WHAT NEEDS TO BE DONE:
Format the rows from the line containing "Collapse the Предпросмотр" through the line containing "I will 127,25." as a JSON list of strings with one string per line. Leave out blank lines.

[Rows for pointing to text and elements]
START

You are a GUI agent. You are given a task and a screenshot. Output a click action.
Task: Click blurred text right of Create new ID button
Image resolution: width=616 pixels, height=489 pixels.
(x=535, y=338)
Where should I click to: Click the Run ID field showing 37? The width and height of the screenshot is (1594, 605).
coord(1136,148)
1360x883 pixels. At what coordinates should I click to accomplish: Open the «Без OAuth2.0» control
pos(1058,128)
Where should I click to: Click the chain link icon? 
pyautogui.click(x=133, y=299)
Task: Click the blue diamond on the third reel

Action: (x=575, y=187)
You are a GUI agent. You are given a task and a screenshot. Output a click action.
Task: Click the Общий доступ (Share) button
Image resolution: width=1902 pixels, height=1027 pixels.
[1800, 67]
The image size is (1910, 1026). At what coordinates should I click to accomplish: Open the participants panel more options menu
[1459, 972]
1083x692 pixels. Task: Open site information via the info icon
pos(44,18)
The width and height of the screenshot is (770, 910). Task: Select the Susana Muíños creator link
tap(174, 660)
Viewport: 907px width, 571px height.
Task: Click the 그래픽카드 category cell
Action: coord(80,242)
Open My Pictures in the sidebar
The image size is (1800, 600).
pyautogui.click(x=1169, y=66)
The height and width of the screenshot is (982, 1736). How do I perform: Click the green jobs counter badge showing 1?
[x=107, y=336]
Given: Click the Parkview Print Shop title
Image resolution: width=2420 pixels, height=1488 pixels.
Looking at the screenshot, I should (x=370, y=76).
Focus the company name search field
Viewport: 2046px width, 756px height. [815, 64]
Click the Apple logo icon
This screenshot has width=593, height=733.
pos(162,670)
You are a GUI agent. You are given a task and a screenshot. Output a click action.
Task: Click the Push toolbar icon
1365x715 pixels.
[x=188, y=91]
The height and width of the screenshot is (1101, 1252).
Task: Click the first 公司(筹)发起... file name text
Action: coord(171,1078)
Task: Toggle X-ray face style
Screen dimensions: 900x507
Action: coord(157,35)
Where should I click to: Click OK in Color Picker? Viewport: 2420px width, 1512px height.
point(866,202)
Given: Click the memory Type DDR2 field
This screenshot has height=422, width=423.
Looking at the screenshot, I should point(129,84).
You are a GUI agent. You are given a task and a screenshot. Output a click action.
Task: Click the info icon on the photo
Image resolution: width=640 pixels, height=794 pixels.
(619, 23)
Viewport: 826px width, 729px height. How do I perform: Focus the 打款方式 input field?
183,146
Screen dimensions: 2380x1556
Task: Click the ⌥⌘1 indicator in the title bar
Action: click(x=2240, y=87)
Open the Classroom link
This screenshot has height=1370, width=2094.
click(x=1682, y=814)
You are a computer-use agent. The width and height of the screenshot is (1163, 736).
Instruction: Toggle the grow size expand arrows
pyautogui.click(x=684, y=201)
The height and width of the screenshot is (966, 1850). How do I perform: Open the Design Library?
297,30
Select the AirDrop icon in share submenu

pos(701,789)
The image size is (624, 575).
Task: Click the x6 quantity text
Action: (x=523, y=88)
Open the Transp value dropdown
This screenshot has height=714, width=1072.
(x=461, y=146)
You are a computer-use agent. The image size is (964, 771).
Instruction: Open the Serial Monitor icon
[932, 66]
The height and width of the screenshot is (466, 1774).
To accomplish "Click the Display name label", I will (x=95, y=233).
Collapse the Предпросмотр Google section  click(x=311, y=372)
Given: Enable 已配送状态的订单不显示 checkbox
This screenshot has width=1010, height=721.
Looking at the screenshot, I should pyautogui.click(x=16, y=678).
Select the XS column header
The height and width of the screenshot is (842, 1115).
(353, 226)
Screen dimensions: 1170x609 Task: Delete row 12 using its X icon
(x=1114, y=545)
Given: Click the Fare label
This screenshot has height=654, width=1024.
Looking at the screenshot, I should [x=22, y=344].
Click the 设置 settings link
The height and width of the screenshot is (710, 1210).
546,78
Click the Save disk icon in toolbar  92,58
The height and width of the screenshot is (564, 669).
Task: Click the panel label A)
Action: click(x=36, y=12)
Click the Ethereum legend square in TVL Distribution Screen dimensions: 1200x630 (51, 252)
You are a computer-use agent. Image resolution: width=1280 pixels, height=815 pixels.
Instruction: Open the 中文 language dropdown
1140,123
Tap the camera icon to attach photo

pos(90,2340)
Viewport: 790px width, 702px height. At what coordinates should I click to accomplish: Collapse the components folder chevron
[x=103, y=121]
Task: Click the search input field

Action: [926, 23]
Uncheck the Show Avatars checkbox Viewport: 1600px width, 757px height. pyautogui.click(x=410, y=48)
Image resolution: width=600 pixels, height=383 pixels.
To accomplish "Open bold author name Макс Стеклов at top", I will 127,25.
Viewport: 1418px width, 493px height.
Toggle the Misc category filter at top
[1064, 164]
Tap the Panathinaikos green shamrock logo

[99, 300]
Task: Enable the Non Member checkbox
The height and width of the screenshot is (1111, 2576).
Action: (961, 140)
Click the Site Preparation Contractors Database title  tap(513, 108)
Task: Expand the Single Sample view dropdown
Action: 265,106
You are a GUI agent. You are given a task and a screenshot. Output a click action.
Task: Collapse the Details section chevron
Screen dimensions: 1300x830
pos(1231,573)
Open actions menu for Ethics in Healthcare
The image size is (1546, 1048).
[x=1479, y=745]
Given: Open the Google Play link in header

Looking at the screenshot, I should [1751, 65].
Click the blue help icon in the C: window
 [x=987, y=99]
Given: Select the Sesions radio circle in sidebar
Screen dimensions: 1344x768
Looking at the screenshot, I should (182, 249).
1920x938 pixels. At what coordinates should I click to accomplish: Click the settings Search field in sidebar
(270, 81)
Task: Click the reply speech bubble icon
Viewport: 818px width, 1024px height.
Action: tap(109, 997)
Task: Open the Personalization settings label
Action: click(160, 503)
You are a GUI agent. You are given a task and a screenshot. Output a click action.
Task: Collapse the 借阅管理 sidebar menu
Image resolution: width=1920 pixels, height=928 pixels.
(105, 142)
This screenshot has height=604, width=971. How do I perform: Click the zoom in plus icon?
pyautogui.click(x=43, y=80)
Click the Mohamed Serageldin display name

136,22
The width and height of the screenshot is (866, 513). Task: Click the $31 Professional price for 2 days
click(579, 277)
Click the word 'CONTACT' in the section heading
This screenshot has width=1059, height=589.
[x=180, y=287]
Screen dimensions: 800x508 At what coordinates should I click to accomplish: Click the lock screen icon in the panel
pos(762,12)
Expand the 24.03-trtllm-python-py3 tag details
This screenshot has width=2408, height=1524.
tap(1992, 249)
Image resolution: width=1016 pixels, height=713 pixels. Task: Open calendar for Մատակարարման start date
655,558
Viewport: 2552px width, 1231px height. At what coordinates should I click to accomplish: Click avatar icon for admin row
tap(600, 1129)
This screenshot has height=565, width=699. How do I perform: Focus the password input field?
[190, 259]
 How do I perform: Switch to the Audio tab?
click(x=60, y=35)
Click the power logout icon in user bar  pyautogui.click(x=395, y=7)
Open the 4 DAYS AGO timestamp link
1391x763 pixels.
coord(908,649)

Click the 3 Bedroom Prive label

END

OUTPUT OF THE TASK:
[
  "Collapse the Предпросмотр Google section  click(x=311, y=372)",
  "Given: Enable 已配送状态的订单不显示 checkbox",
  "This screenshot has width=1010, height=721.",
  "Looking at the screenshot, I should pyautogui.click(x=16, y=678).",
  "Select the XS column header",
  "The height and width of the screenshot is (842, 1115).",
  "(353, 226)",
  "Screen dimensions: 1170x609 Task: Delete row 12 using its X icon",
  "(x=1114, y=545)",
  "Given: Click the Fare label",
  "This screenshot has height=654, width=1024.",
  "Looking at the screenshot, I should [x=22, y=344].",
  "Click the 设置 settings link",
  "The height and width of the screenshot is (710, 1210).",
  "546,78",
  "Click the Save disk icon in toolbar  92,58",
  "The height and width of the screenshot is (564, 669).",
  "Task: Click the panel label A)",
  "Action: click(x=36, y=12)",
  "Click the Ethereum legend square in TVL Distribution Screen dimensions: 1200x630 (51, 252)",
  "You are a computer-use agent. Image resolution: width=1280 pixels, height=815 pixels.",
  "Instruction: Open the 中文 language dropdown",
  "1140,123",
  "Tap the camera icon to attach photo",
  "pos(90,2340)",
  "Viewport: 790px width, 702px height. At what coordinates should I click to accomplish: Collapse the components folder chevron",
  "[x=103, y=121]",
  "Task: Click the search input field",
  "Action: [926, 23]",
  "Uncheck the Show Avatars checkbox Viewport: 1600px width, 757px height. pyautogui.click(x=410, y=48)",
  "Image resolution: width=600 pixels, height=383 pixels.",
  "To accomplish \"Open bold author name Макс Стеклов at top\", I will 127,25."
]